All the years of my first marriage I had loved to square dance. Pauline didn’t like it as much, so she encouraged me to go alone.  After I moved to Sonora, I became president of a local square dancing club and one night a lovely woman, Viola Anderson, caught my eye so I asked her to dance. She had been widowed the year before and came with a girlfriend for some square dancing lessons. [“He had been dancing since 1951 and was an excellent dancer,” Viola said of John. “Besides being cute, he had a great sense of humor.”]

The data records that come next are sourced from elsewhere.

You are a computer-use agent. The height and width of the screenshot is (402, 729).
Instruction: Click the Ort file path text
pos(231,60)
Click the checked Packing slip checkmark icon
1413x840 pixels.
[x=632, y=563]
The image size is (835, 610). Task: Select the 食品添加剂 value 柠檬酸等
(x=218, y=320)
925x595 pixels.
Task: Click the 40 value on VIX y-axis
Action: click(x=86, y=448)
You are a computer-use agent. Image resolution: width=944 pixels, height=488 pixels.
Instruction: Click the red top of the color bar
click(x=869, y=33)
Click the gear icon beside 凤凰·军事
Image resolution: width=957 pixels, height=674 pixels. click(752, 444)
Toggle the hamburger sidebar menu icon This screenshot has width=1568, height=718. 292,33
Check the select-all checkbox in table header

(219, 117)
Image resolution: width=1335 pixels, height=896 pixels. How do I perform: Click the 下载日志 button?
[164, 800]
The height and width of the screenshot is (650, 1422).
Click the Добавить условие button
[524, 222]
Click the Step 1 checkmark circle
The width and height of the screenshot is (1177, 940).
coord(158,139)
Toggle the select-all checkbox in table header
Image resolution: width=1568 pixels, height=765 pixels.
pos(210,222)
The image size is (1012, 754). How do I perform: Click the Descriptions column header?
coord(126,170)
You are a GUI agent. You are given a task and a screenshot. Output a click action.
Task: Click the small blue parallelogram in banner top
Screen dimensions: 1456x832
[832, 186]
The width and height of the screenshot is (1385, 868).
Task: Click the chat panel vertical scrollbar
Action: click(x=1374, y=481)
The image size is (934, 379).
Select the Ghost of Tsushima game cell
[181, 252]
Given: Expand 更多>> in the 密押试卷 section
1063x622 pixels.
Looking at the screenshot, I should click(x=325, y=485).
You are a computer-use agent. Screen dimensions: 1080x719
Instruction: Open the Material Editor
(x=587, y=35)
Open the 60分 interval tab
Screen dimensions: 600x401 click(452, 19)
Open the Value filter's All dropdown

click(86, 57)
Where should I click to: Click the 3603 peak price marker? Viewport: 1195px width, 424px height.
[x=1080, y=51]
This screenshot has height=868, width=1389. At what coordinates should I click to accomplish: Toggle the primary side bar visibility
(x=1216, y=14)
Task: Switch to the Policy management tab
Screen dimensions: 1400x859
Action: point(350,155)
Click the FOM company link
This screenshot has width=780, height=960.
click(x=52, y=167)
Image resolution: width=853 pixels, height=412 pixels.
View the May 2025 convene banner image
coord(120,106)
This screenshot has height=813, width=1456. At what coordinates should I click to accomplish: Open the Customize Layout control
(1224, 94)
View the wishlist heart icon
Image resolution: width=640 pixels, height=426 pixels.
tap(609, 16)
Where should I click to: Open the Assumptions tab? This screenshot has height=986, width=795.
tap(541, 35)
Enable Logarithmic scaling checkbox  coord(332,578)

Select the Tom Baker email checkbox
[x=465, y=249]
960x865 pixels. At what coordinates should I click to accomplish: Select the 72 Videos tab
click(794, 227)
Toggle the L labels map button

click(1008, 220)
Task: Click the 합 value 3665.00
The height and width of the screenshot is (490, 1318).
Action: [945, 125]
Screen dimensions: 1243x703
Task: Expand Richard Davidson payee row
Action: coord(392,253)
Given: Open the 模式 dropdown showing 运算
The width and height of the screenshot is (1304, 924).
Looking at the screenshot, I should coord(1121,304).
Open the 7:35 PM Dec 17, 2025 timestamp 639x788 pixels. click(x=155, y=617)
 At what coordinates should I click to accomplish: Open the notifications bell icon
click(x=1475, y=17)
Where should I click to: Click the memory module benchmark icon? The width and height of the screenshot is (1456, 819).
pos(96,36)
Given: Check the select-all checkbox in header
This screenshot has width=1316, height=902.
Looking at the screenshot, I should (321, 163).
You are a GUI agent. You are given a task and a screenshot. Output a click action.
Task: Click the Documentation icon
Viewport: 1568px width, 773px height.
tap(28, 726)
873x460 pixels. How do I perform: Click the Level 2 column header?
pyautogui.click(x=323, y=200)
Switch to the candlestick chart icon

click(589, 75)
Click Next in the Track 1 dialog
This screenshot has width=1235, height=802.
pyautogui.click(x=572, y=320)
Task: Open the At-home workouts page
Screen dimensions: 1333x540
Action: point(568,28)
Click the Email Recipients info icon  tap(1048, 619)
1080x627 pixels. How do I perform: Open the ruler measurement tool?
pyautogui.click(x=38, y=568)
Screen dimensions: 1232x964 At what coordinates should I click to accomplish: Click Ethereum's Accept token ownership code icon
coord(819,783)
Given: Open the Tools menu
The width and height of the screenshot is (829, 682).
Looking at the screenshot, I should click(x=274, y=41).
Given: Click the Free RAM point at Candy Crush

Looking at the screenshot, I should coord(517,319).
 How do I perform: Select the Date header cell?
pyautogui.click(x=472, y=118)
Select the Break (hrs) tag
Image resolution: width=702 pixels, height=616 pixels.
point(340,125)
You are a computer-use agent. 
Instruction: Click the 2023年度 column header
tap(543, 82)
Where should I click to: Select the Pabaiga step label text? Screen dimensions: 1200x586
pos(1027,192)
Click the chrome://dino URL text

The rest is history as we were married in 1992, and we still enjoy square dancing together. It’s great fun as well as excellent exercise.
Future Generations

The first time I ever talked about my experiences in World War II was in 1998 when my wife, Vi, and I traveled to Normandy and the surrounding region. We met an American couple with two young sons, 10 and 12, and all of them wanted to walk along with us. They encouraged me to share some of my experiences with their family.
Even though it was very hard, I managed to tell them some stories about my service and that of my fellow soldiers as we fought together to free the world from German domination.
Like so many others with combat experience, it’s still difficult to recount many of those traumatic times.
But I now realize how important it is for us to tell the story of the victory of freedom over tyranny for future generations.
This story is part of the Tuolumne Veterans History Project, an all-volunteer effort to record Tuolumne County veterans’  memories of their wartime experience. These stories are archived on the Friends and Neighbors website as a public service, and typically have not appeared in the print publication.  Mr. Morgado, 88, was interviewed in February and March 2011 at his home in Sonora, California, by volunteer interviewers Bill and Celeste Boyd.